Configure GPU Model and Driver Version for Serverless GPU Pods - ACK

Prerequisites

Before you begin, ensure that you have:

An ACK cluster with ACS enabled
kubectl configured to connect to your cluster
The GPU model you need (to view supported GPU models, submit a ticket)

GPU models

ACS supports two ways to request GPU resources:

On demand: GPU resources are allocated when the pod is scheduled.
Capacity reservation: Resources are pre-reserved and automatically deducted from the reservation when the pod is created. For details, see Capacity reservations for GPU-accelerated pods.

Specify a GPU model

Set the alibabacloud.com/gpu-model-series label in the pod metadata to request a specific GPU model.

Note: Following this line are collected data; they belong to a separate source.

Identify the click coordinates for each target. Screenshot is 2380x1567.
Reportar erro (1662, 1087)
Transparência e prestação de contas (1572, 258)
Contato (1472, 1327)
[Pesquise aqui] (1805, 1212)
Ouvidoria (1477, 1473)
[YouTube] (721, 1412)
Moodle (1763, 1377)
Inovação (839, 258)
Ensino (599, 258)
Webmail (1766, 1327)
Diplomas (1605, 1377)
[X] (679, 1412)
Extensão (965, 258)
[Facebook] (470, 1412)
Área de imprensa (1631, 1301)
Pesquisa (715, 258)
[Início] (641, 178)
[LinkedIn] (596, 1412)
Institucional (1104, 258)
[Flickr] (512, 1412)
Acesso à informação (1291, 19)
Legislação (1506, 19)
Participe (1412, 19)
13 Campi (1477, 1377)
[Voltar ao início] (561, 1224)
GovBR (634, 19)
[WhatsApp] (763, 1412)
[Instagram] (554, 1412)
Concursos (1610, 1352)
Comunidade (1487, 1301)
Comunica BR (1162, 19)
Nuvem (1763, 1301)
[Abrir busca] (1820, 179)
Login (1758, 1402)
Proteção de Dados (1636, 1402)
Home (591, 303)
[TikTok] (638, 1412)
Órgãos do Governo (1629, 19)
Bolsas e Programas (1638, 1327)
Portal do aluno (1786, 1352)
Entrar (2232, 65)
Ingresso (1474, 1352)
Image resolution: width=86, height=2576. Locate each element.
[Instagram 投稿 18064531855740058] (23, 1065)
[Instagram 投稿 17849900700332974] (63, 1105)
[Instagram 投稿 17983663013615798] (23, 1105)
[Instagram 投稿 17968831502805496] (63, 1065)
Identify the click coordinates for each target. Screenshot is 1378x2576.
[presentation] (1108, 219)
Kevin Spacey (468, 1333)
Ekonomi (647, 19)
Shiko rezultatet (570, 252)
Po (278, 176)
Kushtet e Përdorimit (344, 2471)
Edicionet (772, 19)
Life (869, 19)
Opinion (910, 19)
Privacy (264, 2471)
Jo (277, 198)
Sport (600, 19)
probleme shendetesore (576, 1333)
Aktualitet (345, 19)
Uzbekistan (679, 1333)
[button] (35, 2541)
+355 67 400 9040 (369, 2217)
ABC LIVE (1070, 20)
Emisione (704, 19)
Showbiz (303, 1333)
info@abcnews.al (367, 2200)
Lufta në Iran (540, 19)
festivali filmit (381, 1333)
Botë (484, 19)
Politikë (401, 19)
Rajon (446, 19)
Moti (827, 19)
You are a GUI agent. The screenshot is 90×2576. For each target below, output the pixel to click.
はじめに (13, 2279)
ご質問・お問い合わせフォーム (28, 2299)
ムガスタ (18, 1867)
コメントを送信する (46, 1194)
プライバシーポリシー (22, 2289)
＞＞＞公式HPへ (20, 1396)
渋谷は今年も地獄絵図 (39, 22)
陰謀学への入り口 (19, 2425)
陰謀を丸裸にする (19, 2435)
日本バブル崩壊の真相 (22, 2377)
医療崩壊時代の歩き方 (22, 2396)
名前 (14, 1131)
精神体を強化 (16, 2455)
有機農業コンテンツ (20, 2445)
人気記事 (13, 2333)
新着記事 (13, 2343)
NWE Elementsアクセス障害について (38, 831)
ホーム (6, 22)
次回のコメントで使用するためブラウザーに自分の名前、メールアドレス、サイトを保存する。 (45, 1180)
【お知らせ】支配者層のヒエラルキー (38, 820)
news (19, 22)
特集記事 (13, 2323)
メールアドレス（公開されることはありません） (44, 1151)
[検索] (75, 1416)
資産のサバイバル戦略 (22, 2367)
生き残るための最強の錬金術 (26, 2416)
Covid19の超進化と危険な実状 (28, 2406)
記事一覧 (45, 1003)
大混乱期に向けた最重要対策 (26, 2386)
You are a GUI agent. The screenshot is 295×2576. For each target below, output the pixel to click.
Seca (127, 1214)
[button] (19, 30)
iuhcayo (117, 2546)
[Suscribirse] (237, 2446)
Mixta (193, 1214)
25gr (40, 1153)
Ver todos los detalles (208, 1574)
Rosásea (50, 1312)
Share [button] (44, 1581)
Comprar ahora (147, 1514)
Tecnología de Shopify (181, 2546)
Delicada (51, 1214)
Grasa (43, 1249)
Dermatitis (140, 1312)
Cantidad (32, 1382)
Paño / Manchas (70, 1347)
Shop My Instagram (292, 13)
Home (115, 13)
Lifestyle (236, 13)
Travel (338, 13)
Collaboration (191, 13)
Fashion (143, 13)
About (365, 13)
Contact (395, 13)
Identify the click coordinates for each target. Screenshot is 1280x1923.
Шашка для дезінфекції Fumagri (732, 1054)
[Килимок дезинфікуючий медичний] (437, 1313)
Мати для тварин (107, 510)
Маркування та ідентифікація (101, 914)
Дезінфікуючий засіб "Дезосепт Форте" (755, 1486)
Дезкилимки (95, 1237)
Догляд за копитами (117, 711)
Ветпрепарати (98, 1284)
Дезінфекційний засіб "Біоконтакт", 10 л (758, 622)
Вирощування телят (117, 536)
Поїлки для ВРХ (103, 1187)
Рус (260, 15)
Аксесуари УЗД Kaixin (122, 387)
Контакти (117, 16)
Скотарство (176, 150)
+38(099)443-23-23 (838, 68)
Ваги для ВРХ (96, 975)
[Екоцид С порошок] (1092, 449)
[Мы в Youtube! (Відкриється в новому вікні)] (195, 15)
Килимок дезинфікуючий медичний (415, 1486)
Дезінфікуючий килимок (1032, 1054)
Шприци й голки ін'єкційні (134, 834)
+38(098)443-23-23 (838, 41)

Compute class	Label	Example value
GPU-accelerated	`alibabacloud.com/gpu-model-series`	`T4`

The following example shows how to set the label in a pod spec:

metadata:
  labels:
    # Set the compute class to gpu.
    alibabacloud.com/compute-class: "gpu"
    # Set the GPU model. Replace example-model with the actual GPU model, such as T4.
    alibabacloud.com/gpu-model-series: "example-model"

Driver versions

ACS lets you specify an NVIDIA driver version at the pod level.

How to choose a driver version

GPU-heavy applications typically rely on Compute Unified Device Architecture (CUDA), a parallel computing platform and programming model released by NVIDIA in 2007. The CUDA runtime version in your container is determined by the CUDA base image you build from. For example, if your image is built from nvidia/cuda:12.2.0-base-ubuntu20.04, the CUDA runtime version is 12.2.0.

Note

The CUDA software stack includes two APIs:

Driver API (in the NVIDIA driver package): provides a variety of complex features.
Runtime API (in the CUDA Toolkit package): encapsulates partial drivers and provides implicit driver initialization. For driver and toolkit compatibility requirements, see CUDA Toolkit Release Notes.

Supported driver versions

Make sure the driver version you specify is supported by ACS. The following table lists supported driver versions by GPU model.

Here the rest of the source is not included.